Cloudflare is well known as a reliable CDN (Content Delivery Network) provider that is used by bloggers and enterprise clients. Cloudflare support is good, but 95% of questions can be answered from its knowledge base.
In brief, once you change your ip address, CDN stores your static files on local servers, which are then delivered much faster to site visitors in any location, because approximately 80% of any one of your web pages consists of static data. However, it does not store static html by default.
There are many choices of CDN providers, but Cloudflare has three huge advantages.
- One: The network is worldwide.
- Two: It can protect against hackers.
- Three: It is free.
For these reasons, it is the logical first choice for bloggers wanting to use a CDN to improve their site performance.
Setting up a WordPress site on Cloudflare is a straightforward process and there are a lot of in-depth articles explaining the process. Here is one article example explaining the basic Cloudflare setup steps.
The only tip I would add is that the Cloudflare plugin is not necessary because it is just as easy to complete the setup steps from the Cloudflare desktop page. But the choice is up to you.
Great! Now you have a very fast site for your worldwide visitors.
After setting up your CDN your site more secure and faster loading.
When you check your site and run a few speed tests with Google PageSpeed, GTmetrix or Pingdom, you will see how fast your site is after deploying a CDN.
Everything is working, your site is lightning fast, you are pleased, so all is great with the world.
Except! What’s happening to my WordPress editor?
When you go to admin pages, little problems may start to appear.
Issues such as slow loading, or worse, a white page.
After a few days, the problems can often tend to get worse.
I nearly tore my hair out trying to resolve these annoying issues. Normally it is only a matter of searching on Google to find a WordPress fix, but this one eluded me for weeks.
In the end, the solution came from two pieces of information that I glued together after my frustrating hunt through probably hundreds of advice articles.
How to get WordPress admin pages to behave with Cloudflare.
There are two simple steps involved in solving your WordPress admin page problems on Cloudflare.
First, and most importantly, you have to change one cache setting in Cloudflare.
This is where all the admin page problems start from because you need to use your WordPress cache settings and not Cloudflare’s.
The default settings are for a couple of hours of caching, which is why the admin pages lag so badly. To fix this is easy.
Click on the Caching tab in Cloudflare.
Then change the Browser Cache Expiration setting to Respect Existing Headers.
Your cache is now working happily between WordPress and Cloudflare.
Next is to fine tune your admin page performance.
Now go to Page Rules to set up your page rules.
You will need to add three rules. As you only get three rules with the free Cloudflare, it is important to use them wisely.
Add your first rule for your wp-admin pages. You can copy the rule below but edit it to your own site URL.
Then add two settings. Cache Level and Disable Performance.
You can set the cache to Bypass on all of the three rules if you wish but there are some files that standard caching helps load a little faster.
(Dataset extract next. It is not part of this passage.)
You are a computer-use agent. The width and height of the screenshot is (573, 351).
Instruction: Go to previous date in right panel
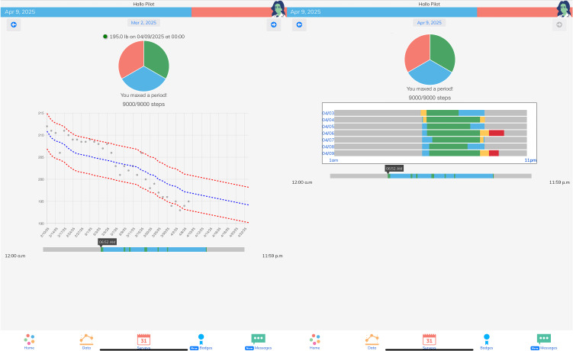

The second rule is to stop any interference with your draft preview function.
Lastly is to make sure Cloudflare doesn’t affect your login.
Now you need to set the order of your rules to make sure they load in the correct order.
To set the order, pull up or down using the arrows on the left of the rule box.
That’s all you need to do.
Now you will have all your backend WordPress admin pages behaving perfectly again.
Using a CDN is well worth considering for any WordPress site.
Not only for extra site security and to reduce page loading times, but also to ensure that your site visitors have a positive experience when they visit your site.
Google has made it clear that it prefers fast loading websites and has made page speed a strong ranking factor. So this is another very important reason to think about upgrading your site with a CDN.
Maintaining your blog and ensuring it is working for you is always work in progress. So keep looking for small improvements you can make to your blog to increase your visitor satisfaction and return rate.